この連子は、現在の同スートの刻子より正統な組み合わせであった。しかし19世紀後半、太平天国の乱を経たのち、数牌中心であった組み合わせに字牌や花牌が加わり、今日の数牌108枚、字牌28枚、花牌8枚の計144枚というセットが成立してきた。それとともに連子は脇役的な存在となり、今日では東北地方などにローカルルールとして残存するだけとなるに至っている。
この時代、数牌に字牌や花牌が加わったといっても、最初から144枚という形で成立したわけではない。万子・筒子・索子の3スート(3種類)は9連数に4デュプリケーション(同一牌4枚)の計108枚で安定していたが、字牌と花牌は牌種、枚数とも流動的であった。
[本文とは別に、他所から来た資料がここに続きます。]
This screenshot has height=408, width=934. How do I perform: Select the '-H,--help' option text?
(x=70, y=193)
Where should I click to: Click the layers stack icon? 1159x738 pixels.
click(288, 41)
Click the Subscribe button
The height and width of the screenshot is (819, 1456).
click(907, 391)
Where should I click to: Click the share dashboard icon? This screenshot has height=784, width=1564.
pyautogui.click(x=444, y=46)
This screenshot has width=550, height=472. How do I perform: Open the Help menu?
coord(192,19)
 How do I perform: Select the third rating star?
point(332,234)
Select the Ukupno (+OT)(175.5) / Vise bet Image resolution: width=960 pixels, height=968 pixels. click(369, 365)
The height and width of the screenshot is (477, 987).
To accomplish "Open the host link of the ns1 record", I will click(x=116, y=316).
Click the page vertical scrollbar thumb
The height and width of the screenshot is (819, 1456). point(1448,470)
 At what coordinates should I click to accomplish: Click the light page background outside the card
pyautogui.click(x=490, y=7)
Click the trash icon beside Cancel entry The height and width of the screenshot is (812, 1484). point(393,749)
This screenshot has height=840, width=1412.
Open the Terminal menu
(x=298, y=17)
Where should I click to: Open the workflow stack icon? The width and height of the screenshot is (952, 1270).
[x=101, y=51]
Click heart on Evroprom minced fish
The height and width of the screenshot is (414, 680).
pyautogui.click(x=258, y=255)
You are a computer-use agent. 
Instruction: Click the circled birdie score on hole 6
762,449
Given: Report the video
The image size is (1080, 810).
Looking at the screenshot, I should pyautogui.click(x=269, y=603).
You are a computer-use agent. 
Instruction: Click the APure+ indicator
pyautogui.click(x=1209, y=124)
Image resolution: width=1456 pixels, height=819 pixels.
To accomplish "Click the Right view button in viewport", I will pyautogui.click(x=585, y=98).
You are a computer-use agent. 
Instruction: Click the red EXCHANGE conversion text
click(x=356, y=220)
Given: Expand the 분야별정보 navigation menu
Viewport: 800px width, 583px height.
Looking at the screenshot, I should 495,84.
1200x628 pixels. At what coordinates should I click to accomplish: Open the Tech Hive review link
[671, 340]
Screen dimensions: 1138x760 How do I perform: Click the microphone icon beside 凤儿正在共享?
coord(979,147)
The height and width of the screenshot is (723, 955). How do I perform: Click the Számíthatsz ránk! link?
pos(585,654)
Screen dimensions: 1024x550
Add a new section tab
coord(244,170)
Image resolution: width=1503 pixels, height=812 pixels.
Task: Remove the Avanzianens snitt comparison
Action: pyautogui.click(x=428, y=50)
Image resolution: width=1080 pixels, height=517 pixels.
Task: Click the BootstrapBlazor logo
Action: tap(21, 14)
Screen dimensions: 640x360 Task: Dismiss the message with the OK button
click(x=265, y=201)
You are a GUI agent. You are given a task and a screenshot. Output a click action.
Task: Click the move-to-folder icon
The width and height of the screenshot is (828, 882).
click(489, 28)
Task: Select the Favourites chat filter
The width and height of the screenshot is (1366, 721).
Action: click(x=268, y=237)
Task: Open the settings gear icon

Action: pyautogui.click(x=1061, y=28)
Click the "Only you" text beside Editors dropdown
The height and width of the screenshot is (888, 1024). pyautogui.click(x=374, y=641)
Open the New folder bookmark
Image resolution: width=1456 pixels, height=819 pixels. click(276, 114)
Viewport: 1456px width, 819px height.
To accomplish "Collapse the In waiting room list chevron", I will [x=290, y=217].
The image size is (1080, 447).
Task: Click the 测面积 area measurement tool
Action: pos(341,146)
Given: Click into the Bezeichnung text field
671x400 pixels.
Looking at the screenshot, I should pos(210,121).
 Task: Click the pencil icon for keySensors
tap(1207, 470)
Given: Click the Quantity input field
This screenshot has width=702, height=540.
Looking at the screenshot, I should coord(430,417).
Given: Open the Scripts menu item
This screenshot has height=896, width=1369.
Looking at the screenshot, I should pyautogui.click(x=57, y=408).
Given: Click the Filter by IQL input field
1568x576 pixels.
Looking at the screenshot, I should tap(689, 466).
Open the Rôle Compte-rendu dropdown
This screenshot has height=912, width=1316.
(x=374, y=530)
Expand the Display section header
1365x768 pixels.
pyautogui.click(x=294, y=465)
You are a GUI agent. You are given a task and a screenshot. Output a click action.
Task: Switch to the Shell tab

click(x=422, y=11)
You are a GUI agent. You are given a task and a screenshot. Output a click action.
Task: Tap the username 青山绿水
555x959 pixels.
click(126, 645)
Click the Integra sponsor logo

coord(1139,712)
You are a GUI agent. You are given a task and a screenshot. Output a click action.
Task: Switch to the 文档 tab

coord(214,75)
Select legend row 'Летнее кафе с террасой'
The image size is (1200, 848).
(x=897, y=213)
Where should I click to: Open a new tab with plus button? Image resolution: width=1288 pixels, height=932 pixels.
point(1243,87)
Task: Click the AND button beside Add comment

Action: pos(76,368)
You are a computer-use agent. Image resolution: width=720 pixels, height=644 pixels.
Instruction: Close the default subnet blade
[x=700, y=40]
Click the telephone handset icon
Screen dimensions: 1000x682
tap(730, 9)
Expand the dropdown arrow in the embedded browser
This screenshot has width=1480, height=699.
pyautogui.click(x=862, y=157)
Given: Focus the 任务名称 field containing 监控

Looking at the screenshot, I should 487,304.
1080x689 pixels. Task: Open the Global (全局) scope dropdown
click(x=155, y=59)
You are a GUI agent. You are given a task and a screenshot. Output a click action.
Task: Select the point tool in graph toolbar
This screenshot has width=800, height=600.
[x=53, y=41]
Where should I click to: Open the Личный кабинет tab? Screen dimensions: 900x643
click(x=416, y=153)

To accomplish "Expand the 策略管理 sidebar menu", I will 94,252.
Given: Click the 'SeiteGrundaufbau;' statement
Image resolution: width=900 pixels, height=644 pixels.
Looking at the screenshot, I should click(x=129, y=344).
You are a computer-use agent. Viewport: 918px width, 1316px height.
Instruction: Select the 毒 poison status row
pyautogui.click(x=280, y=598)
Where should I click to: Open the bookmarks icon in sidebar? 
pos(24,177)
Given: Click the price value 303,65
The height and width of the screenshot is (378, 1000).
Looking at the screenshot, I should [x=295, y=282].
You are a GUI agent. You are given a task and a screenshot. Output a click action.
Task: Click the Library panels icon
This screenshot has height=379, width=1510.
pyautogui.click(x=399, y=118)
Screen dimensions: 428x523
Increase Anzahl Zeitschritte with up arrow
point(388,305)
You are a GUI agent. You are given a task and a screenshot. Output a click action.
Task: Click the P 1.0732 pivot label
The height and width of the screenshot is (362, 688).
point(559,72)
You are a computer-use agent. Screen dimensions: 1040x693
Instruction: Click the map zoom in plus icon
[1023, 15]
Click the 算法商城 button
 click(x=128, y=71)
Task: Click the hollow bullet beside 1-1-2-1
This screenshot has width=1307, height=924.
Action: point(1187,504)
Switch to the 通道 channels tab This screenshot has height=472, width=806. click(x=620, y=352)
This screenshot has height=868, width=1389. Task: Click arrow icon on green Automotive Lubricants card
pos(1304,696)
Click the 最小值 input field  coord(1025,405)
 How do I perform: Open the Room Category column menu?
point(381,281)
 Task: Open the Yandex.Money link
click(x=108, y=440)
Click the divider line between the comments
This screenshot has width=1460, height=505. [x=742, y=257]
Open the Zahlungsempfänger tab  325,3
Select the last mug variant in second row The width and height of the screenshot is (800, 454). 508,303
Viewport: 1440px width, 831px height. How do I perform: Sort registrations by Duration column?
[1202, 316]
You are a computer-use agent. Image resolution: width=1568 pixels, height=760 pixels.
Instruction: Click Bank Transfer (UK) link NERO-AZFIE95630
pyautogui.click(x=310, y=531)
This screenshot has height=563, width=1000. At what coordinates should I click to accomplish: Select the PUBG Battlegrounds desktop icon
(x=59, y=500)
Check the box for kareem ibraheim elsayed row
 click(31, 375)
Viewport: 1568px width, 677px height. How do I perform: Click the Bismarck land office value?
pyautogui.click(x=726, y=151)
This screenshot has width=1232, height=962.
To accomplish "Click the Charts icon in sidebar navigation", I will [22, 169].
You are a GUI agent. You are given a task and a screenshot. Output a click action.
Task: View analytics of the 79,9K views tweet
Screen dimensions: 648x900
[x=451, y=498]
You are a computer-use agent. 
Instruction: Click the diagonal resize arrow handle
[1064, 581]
その過渡期を示す貴重な資料牌として昇官牌(しょうかんパイ)、龍鳳牌(りゅうほうハイ)が存在する。
昇官牌は官位の昇級をモチーフにしたゲームで、今日の麻雀と同時期に昇官双六が骨牌ゲームと融合し、麻雀と枝分かれ的に誕生したゲームと推測される。数牌の枚数、またそれが3スートであることは麻雀と同じであるが、牌種は功・品・級の3種類からなる。このうち“品”のスートは、のちの福健牌の“品”スートを連想させて興味深い。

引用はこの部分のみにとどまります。